ABC10 reached out to the city of West Sacramento about funding for road improvement and city manager Aaron Laurel says they are looking for federal and state money to help with more long-term fixes, like road replacements.  

"Keeping roads in a state of good repair is a challenge for every city across the region, state, and country, mainly because there are not adequate funding resources to keep up with maintenance and replacement needs while also balancing funding for other core services like public safety and parks. In West Sacramento, we utilize the limited local funding we have available through our General Fund, our local share of gas taxes, and dedicated revenue from our local sales tax measures to fund the repair and replacement of our roads, and we always look to leverage that funding with outside grant funds from the state and federal government. However, federal and state funds are only available for the complete rehabilitation and replacement of roadways as opposed to filling potholes, so ongoing pothole repair is essentially 100 percent locally funded. Also, there are no emergency federal or state funds available to us for fixing potholes, even after the recent storms. Despite these challenges, the City of West Sacramento regularly deploys maintenance crews to patch roads and fill potholes as they are reported to us, and we are implementing a broader strategy to improve and replace our highest-traffic roadways. This includes the recently completed West Capitol Avenue Safety and Rehabilitation Project, a $17 million project with federal, state, and local funding that repaved three miles of roadway and added wider bike lanes, new sidewalks, and safer crossings and curb cuts for the disabled. The City is also raising funding to do a similar project in the area of the Port of West Sacramento and Southport, along Harbor Boulevard, Industrial Boulevard, Lake Washington Boulevard, and Southport Parkway. Simultaneously, we are also implementing large road improvement projects at the neighborhood level, including the upcoming State Streets Road Rehabilitation Project, which follows upgrades to water and sewer infrastructure in that area," Laurel wrote.

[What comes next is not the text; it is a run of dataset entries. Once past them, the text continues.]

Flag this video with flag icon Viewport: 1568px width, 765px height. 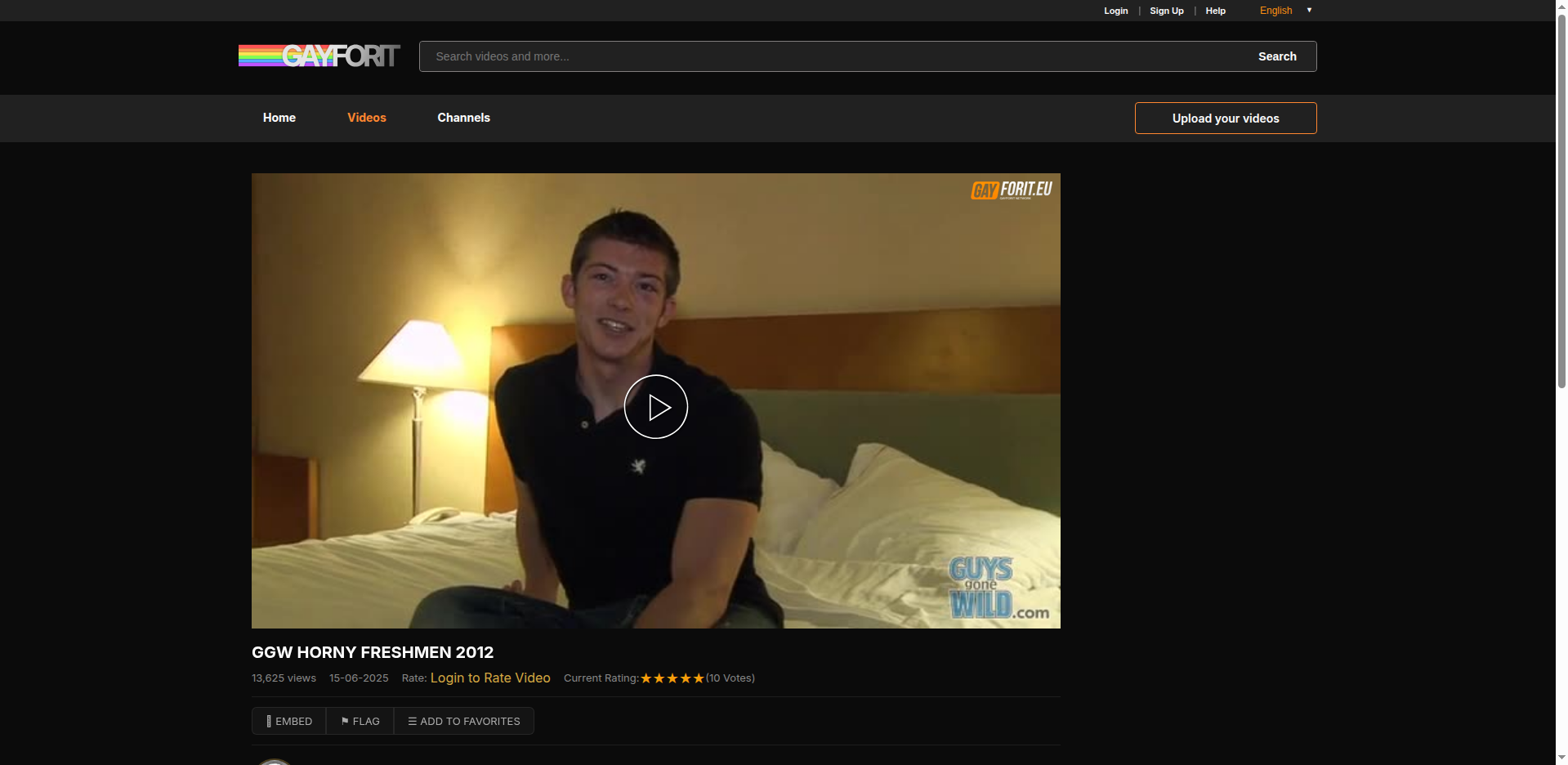(360, 721)
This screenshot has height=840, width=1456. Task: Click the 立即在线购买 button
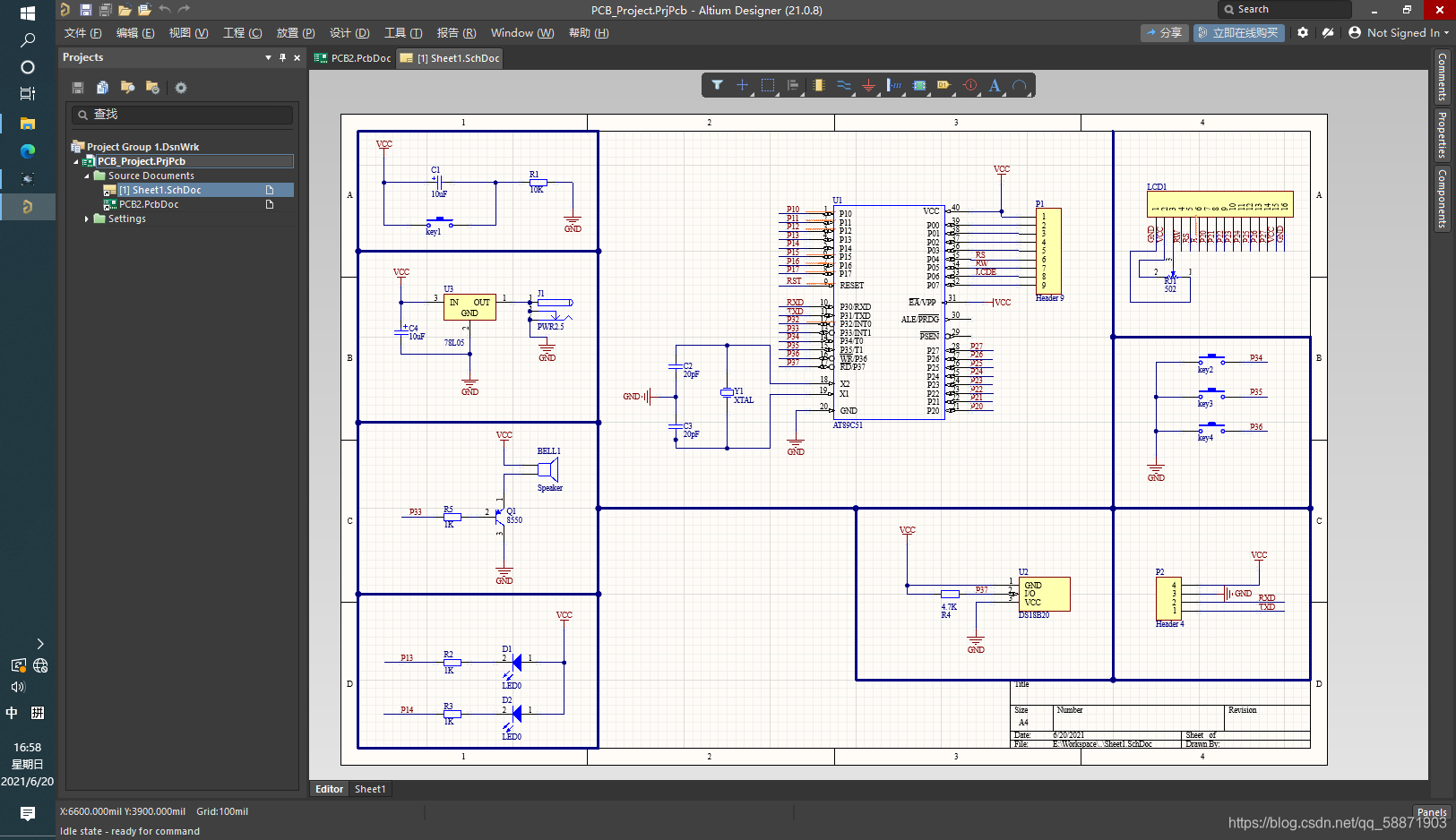coord(1239,33)

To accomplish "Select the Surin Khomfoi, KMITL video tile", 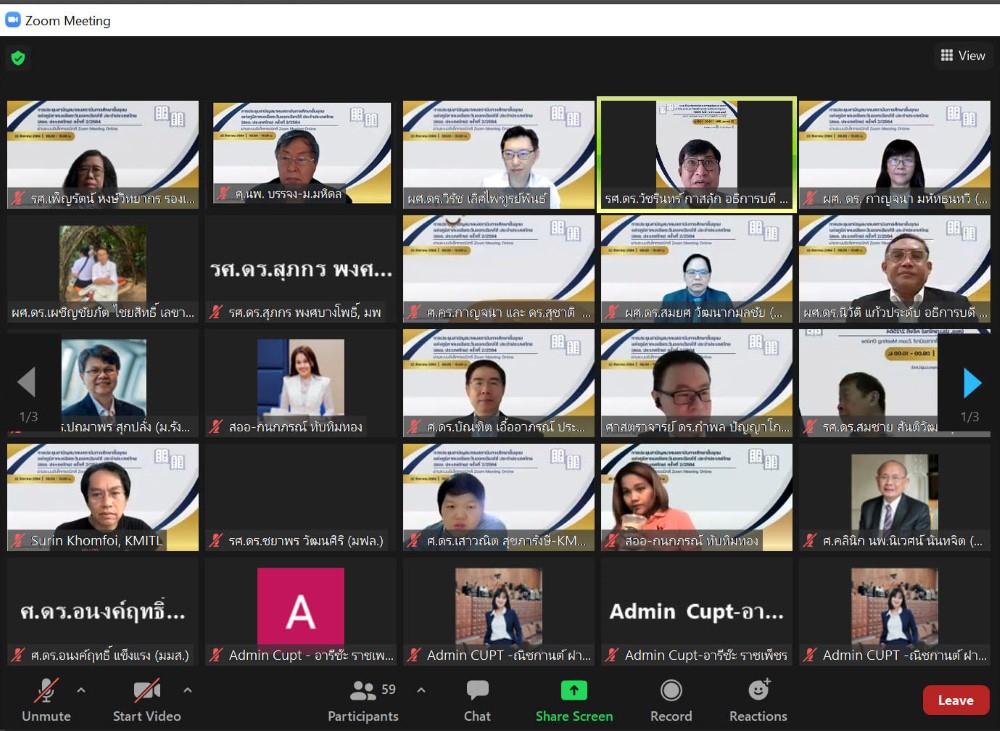I will pyautogui.click(x=103, y=497).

You can report pothole issues on  West Sacramento Connect or by calling Public Works at (916) 617-4850.

For information about the Sacramento Avenue Complete Street Community Workshop, click here.

Here's how other cities are responding to potholes


The Sacramento Public Works Department received 387 pothole work orders through 311 between January 16 and March 16. The average number of requests per month in 2022 ended up around 75.

Public Works Maintenance Services has a Pavement Maintenance and Concrete Division that constantly patrols streets to fill potholes. Residential streets are also given attention, and smaller crews are sent out to patch potholes. Often, multiple are done at one time.

The city says they try and respond as quickly as possible to work orders, usually within 48 hours. Of the 387 work order requests, they say 100% were finished within 48 hours.

There was a total of 12,123 total number of potholes patched in the city of Sacramento from January 16 to March 17. 

To report a pothole, you can dial 311 (within the city limits), use the 311 app, or submit a service request via email. Be sure to know the size and location of the pothole to help crews.


Roseville has seen a greater number of potholes due to all the water. From December 1, 2022, through March 21, 2023, Roseville crews filled 802 potholes. During that same period last year, they filled 377 potholes.

To report a pothole or other pavement issues, call (916) 774-5790 or email StreetMaintenanceCustomerServiceTeam@roseville.ca.us.

Elk Grove: 

Elk Grove Public Works says it received more calls during January and February when compared to 2022 due to winter storms. They say crews try and fix potholes within two business days and use a fix-it-first strategy for roadways in poorer condition.

You can report potholes, or any other Public Works-related requests in Elk Grove, to the City’s 24-hour Public Works Hotline at (916) 687-3005 or by downloading the app: SeeClickFix Elk Grove.

Rancho Cordova: 

Rancho Cordova has been impacted by recent storms, however, they say there's a team that works around the clock to fill potholes and address road issues as soon as possible. In the last 20 years, Rancho Cordova has invested more than $100 million into local roads.